—Merhaba sevgili sahibim,
—Merhaba sevgili bloğum,
—Nasılsın abi, iyi misin?
—İyiyim şükür, seni sormalı?
—Şey abi...
—Ney?
—Yani iyiyim ama...
—Ama...
—İşte sen bana pek yazmıyorsun ya...
—Ee...
—Ondan ötürü pek de iyi sayılmam aslında.
—Niye?
—İşte dedim niyesini.
—Eskiden çok yazıyordum, ona say.
—Niye sayacakmışım, borç harç meselesi mi bu?
—Hoppalaaa.
—Gene başlama sahip!
—Tamam blog, tamam.
—Yazacak mısın gene?
—Yazıyorum zaten.
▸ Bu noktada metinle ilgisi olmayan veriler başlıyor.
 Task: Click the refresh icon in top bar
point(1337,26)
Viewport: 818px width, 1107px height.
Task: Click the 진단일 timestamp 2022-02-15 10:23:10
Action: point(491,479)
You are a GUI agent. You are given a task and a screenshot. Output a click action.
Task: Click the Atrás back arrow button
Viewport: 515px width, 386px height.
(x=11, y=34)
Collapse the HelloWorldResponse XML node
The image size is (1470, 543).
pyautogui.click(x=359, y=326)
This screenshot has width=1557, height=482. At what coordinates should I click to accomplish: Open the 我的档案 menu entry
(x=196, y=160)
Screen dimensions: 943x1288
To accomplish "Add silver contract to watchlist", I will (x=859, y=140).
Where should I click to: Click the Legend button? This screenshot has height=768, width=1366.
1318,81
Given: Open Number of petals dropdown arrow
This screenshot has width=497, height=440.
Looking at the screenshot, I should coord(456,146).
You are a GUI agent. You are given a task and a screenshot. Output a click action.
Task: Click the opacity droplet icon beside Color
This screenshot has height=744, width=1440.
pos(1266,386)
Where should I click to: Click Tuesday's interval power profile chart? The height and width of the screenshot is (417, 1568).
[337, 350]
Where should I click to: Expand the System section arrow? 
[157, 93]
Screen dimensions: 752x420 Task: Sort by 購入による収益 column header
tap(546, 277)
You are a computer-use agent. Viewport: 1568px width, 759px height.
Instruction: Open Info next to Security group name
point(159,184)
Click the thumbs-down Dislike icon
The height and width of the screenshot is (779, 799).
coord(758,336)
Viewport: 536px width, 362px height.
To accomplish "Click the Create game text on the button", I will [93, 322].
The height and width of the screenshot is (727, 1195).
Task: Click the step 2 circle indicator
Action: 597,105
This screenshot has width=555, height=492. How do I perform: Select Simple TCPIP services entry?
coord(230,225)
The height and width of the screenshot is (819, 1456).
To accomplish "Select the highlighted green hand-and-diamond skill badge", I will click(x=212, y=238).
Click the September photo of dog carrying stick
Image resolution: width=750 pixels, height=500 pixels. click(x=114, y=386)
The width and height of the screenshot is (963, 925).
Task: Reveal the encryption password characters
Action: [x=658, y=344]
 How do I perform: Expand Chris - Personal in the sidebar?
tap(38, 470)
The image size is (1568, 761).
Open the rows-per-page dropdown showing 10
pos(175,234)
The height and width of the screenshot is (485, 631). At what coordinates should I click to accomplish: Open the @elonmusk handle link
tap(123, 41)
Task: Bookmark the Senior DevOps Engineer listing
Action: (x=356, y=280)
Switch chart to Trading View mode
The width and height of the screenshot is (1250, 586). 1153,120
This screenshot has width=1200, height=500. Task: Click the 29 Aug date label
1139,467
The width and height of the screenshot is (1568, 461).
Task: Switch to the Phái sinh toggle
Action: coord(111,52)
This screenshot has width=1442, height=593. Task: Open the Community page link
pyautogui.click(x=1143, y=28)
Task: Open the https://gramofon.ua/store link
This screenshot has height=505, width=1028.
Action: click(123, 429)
Seni bırakıp gitmiş değilim ki.
—Epey az yazıyorsun ama.
—Ne yapi'm?
—Daha çok yaz.
—Niye istiyorsun çok yazmamı?
—Çünkü seni seviyorum.
—Hıçk!
—Ne oldu abi?
—Hiç.
—Ne oldu Allah aşkına?
—Yeter blog, lütfen. Biraz daha konuşursan ağlatacaksın beni.
—Tamam abi, sen git biraz dinlen istersen, kendine bir kahve yap, hem bak, o sütü bugün bitirmezsen bozulacak, hadi.
—Tamam blogcuğum.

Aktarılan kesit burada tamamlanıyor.